Wednesday, February 9, 2011
My friend Kellen did a watercolor sketch based on artwork by Alberto Vargas. I took Kellen's finished sketch and made this composite with the help of my friend Sheyenne Rivers. I asked Sheyenne to be the model for this project because her curvy body matched the sketch almost perfectly. I set the lighting and posed Sheyenne as close to the sketch as possible. We actually did about 30 shots, making small adjustments in posture, camera angle, etc. Finally, I scanned Kellen's sketch and combined it with the best matching photo of Sheyenne. It was a fun project and I hope to do more like it in the future. I also added this photo to my web site.

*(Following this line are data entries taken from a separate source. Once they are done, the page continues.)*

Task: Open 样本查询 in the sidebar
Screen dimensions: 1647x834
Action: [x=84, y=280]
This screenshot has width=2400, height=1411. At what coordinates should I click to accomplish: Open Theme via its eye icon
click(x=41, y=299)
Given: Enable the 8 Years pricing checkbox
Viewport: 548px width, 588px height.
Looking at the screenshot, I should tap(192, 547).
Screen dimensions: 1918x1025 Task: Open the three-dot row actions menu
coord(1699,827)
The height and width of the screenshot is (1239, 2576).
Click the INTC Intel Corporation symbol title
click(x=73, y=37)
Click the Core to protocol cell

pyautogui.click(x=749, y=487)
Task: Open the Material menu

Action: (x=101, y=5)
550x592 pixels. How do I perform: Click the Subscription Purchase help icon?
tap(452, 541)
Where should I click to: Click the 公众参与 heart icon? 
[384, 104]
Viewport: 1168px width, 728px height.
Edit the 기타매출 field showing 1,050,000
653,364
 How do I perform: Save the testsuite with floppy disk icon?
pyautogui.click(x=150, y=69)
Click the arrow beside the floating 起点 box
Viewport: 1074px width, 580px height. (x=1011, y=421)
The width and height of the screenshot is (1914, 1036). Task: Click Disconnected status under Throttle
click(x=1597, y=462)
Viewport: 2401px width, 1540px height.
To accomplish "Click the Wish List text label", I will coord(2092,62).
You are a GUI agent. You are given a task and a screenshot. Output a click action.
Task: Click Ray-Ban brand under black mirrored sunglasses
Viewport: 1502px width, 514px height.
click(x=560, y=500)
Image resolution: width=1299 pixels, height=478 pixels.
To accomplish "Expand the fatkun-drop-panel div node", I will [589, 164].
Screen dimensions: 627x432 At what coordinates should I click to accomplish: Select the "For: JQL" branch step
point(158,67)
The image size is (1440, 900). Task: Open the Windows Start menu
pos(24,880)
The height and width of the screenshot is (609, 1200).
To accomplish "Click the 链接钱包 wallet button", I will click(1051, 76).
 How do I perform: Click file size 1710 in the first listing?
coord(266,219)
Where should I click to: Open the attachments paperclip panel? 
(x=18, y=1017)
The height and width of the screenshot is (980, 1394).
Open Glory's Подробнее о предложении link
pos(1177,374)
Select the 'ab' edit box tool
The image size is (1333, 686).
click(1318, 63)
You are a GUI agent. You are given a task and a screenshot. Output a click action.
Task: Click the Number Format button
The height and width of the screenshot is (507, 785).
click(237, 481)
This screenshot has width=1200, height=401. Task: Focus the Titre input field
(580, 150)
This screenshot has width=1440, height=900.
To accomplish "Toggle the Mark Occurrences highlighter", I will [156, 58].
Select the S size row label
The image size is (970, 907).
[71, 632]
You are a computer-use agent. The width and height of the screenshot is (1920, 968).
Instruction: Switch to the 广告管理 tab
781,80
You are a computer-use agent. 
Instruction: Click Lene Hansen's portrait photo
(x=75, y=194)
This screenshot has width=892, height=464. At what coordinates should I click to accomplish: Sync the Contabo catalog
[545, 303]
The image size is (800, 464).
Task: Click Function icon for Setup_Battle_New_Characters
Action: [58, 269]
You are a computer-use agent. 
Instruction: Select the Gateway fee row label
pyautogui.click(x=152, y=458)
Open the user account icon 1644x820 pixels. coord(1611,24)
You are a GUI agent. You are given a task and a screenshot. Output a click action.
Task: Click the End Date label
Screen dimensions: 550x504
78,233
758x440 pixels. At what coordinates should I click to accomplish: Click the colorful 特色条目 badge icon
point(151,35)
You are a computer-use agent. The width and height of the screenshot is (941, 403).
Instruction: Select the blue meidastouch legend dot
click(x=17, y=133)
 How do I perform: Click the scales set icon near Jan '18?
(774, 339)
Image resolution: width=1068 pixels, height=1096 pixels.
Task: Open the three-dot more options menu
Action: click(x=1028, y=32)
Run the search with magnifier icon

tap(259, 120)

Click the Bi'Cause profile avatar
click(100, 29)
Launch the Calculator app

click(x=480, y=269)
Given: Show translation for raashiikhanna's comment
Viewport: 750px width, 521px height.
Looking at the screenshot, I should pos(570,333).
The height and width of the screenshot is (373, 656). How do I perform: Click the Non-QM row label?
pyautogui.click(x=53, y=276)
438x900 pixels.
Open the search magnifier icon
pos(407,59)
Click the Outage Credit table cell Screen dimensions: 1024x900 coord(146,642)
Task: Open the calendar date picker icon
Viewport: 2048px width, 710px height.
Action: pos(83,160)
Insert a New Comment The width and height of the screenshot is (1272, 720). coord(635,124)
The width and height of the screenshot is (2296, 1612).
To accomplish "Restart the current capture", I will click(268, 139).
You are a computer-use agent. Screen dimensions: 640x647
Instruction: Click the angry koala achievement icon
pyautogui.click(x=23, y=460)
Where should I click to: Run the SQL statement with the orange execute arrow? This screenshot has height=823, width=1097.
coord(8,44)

Saturday, February 5, 2011
This is my friend Thea, in a zombie apocalypse. First, I took a picture of her while she was in Whole Foods, deciding which organic vegetables to buy. Next, I found some preliminary artwork for the movie, "I Am Legend" and I created this mashup. In case you're wondering, she didn't have a bloody hand print on her shirt when she was at Whole Foods. Her clothes were much cleaner too.
One last thing. Usually, the date on each of my blog posts reflects the exact time I TOOK the photo. On this one, it reflects the time and date I saved the final image in Photoshop. =)
Tuesday, February 1, 2011
click photo for larger image.
Raw Avocado Spinach Soup v1.6
This delicious, creamy soup packs more nutrition than 10 salads! Not feeling well? Have a couple bowls of this soup and you'll feel better in no time. This is a raw soup, best enjoyed chilled. You could warm it slightly as long as it stays below 105 degrees.
- 5oz. package of organic baby spinach (I use Organic Girl brand)
- 1/2 medium sized organic cucumber
- 2 organic hass avocados, fully ripe
- 1 bunch organic cilantro (cut off the roots)
- 2 tbsp. organic sweet onion
- 1/4 cup fresh squeezed, organic lemon juice
- 1 tbsp. Bragg's liquid aminos
- 1/2 tsp. sea salt
- 2 tbsp. raw, organic honey (I use Really Raw brand)
- 2 cups distilled water
- handful of organic sunflower sprouts
- fresh ground organic black pepper
- pinch of organic cayenne pepper
Mix all soup ingredients in a blender until smooth. Top with garnish. Makes 3 to 4 servings.
Nikon D90 with Nikon 35mm f/1.8 lens. Exposure: f/8 1/125 ISO 200. Studio strobe with softbox.